Scripted Tours vs. Historian-Led Research
Some tours rely on prepared scripts delivered by rotating guides. A historian-led cemetery research tour differs in meaningful ways:
- The guide conducted the archival research personally
- Burial locations are verified through primary-source documentation
- Rediscoveries — such as the ground-penetrating radar confirmation of George Washington’s lost pallbearer, Colonel George Gilpin — are based on original fieldwork
- Interpretation evolves through ongoing scholarship, not a fixed script
Gravestone Stories tours are built on decades of documented research, more than 25 years of leading history tours, and active field stewardship of Alexandria’s cemeteries.
Why the Wilkes Street Cemetery Complex Is Alexandria’s Premier Cemetery Experience
Alexandria’s other historic burial sites each tell one story well. The Old Presbyterian Meeting House Burial Ground — where Gravestone Stories’ own historian serves as a lifelong congregation member and leads tours for the congregation on a range of historic occasions, including wreath-laying ceremonies and commemorative observances — offers a meaningful window into a single founding-era congregation.

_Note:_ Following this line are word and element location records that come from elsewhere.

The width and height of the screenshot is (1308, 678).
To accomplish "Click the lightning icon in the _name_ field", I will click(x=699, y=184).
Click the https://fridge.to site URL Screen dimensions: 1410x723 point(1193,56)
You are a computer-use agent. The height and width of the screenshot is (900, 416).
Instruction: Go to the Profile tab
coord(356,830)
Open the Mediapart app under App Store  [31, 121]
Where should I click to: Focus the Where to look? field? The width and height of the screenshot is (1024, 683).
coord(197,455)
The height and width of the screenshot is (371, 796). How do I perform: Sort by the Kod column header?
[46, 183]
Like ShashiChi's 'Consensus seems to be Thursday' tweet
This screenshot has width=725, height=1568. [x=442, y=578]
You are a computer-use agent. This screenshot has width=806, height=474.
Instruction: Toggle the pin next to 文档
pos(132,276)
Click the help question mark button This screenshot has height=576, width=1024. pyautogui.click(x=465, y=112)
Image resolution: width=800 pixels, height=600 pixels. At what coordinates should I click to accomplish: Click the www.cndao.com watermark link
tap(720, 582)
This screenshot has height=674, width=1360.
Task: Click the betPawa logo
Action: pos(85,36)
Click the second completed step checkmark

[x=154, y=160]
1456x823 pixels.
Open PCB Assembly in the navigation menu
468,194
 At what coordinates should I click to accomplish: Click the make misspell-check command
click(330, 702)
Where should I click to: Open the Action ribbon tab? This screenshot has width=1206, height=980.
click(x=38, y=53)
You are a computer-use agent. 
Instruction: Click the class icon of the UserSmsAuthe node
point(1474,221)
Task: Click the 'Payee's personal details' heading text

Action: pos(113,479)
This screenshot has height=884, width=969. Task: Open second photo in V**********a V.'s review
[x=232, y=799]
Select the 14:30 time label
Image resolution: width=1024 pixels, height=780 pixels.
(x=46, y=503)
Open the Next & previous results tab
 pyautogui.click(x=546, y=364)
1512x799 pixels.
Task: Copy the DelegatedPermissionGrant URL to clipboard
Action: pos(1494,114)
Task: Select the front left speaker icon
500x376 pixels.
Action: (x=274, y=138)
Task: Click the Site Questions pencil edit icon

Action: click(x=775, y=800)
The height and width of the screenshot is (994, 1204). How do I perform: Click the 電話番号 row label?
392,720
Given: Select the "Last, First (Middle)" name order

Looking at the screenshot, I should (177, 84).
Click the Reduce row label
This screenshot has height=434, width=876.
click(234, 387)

But no single churchyard or themed cemetery walk can match the depth, breadth, and scholarly foundation of a Gravestone Stories tour at the Wilkes Street Cemetery Complex. Across thirteen cemeteries and more than 35,000 burials, visitors encounter:
- The full sweep of Alexandria’s national story — from the Revolution through the 20th century
- Documented rediscoveries unavailable anywhere else, including the confirmed burial site of George Washington’s lost pallbearer, Colonel George Gilpin
- Research conducted personally by the guide — not a script handed down through rotating staff
- Living history interpretation by a historian who has led cemetery and history tours for more than 25 years
For visitors seeking Alexandria’s most historically significant and research-driven cemetery experience, the Wilkes Street Cemetery Complex offers unmatched scope and documented depth.
This page explains the difference between a burial ground tour and a comprehensive cemetery research tour in Alexandria, Virginia, helping visitors understand historical scope, research depth, and interpretive approach before booking.